Les Marocains visés par cette expulsion massive étaient pour la plupart des travailleurs établis en Algérie depuis plusieurs décennies. Ils étaient employés dans l’agriculture, les mines et les services et contribuaient efficacement au développement de l’économie algérienne. Nombre d’entre eux étaient mariés à des Algériens/Algériennes et avaient des enfants nés en Algérie, ce qui ajouta une dimension tragique à leur départ forcé.
On estime qu’entre 45 000 et 50 000 familles marocaines furent touchées. Ces expulsions se déroulèrent dans des conditions particulièrement inhumaines : les familles furent sommées de quitter leurs foyers le jour de l’Aïd el Adha, avec peu ou pas de temps pour rassembler quelques effets personnels. Entassés sans ménagements dans des camions, ils furent conduits à la frontière. Des témoignages évoquent des confiscations de biens, des scènes déchirantes de séparations familiales et un usage immodéré de la force.

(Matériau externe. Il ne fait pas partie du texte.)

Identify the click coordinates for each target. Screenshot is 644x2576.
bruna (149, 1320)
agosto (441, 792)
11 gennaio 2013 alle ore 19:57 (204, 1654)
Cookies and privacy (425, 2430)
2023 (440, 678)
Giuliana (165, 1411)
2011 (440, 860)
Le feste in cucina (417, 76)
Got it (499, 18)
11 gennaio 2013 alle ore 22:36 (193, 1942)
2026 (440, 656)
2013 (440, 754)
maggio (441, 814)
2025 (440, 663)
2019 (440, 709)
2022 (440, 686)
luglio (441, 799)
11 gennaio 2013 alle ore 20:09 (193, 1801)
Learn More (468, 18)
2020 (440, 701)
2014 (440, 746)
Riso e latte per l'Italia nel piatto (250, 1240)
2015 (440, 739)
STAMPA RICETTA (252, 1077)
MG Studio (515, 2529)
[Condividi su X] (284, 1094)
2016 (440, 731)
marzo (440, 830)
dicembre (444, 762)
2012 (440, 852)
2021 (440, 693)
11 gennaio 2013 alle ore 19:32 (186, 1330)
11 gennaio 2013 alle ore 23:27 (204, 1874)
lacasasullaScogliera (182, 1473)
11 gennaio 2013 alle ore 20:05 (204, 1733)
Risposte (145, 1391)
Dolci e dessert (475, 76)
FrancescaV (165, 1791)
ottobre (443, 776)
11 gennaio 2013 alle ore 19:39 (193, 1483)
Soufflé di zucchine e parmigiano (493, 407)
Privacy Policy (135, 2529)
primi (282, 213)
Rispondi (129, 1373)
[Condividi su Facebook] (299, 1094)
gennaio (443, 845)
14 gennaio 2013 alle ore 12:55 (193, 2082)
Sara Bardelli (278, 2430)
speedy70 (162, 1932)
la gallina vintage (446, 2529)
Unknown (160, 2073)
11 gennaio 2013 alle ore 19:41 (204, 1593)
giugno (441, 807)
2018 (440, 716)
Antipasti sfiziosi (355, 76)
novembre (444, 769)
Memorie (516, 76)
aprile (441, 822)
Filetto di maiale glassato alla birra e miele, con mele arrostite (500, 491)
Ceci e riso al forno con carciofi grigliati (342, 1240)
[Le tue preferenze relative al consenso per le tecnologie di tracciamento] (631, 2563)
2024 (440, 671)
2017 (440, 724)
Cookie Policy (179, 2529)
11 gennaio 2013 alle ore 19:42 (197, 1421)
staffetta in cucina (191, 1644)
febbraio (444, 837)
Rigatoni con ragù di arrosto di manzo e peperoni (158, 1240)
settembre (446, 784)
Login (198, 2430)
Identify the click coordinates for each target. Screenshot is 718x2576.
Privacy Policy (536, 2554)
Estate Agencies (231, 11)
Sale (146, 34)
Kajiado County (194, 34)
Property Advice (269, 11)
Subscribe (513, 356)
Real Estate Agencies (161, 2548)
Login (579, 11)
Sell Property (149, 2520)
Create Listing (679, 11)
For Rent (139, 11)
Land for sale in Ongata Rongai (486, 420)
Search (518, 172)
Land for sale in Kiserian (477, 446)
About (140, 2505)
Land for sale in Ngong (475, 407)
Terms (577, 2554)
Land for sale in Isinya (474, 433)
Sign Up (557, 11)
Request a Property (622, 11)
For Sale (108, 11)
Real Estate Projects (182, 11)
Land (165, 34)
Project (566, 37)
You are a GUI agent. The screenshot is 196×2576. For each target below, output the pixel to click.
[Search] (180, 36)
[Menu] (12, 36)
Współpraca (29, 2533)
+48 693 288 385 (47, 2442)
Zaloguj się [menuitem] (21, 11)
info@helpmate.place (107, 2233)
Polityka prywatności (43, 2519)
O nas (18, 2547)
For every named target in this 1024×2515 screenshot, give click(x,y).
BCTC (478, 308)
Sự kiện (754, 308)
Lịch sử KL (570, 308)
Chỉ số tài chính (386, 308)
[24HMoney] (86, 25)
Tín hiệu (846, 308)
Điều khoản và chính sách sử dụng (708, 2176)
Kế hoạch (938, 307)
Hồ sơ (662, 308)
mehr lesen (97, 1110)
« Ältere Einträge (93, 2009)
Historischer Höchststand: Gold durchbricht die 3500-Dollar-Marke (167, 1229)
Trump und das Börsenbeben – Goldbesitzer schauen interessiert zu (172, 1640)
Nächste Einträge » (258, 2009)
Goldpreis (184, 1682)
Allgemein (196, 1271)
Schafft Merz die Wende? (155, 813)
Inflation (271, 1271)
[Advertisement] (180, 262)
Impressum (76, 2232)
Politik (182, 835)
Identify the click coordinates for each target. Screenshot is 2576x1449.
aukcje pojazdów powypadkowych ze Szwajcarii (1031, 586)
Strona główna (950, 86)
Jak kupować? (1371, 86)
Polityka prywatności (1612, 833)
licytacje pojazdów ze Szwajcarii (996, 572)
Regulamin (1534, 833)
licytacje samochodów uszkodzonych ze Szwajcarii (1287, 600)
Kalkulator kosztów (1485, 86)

La mesure algérienne s’inscrivait dans une logique de représailles politiques. Boumediene cherchait à exercer une pression sur le Maroc, prenant position dans la question du Sahara, dont il disait pourtant qu’elle ne concernait pas l’Algérie.
Non content d’expulser les Marocains, le gouvernement algérien a eu recours à leur encontre la loi dite sur les biens vacants, qui autorise l’État à réquisitionner les biens des étrangers absents. Ce texte fut utilisé pour saisir des propriétés marocaines, privant les expulsés de tout recours légal.
Dénuement des expulsés : une tragédie humaine
L’expulsion forcée laissa les victimes dans un état de dénuement total. Le Maroc, confronté à l’afflux massif de milliers de personnes en détresse a été pris de court. Les expulsés, souvent arrivés avec pour seuls biens les vêtements qu’ils portaient, furent accueillis dans des camps temporaires au confort rudimentaire. Quelques-uns trouvèrent un abri chez des proches.
Sans ressources ni moyens de subsistance, leur insertion dans le tissu économique et social marocain fut difficile. Plusieurs furent intégrés dans l’administration publique, d’autres purent compter sur la solidarité familiale. Cette tragédie provoqua une rupture profonde dans la vie des expulsés. Pour nombre d’entre eux, en particulier parmi les plus jeunes, nés en Algérie et ne connaissant pas le Maroc, le sentiment de déracinement était dramatique.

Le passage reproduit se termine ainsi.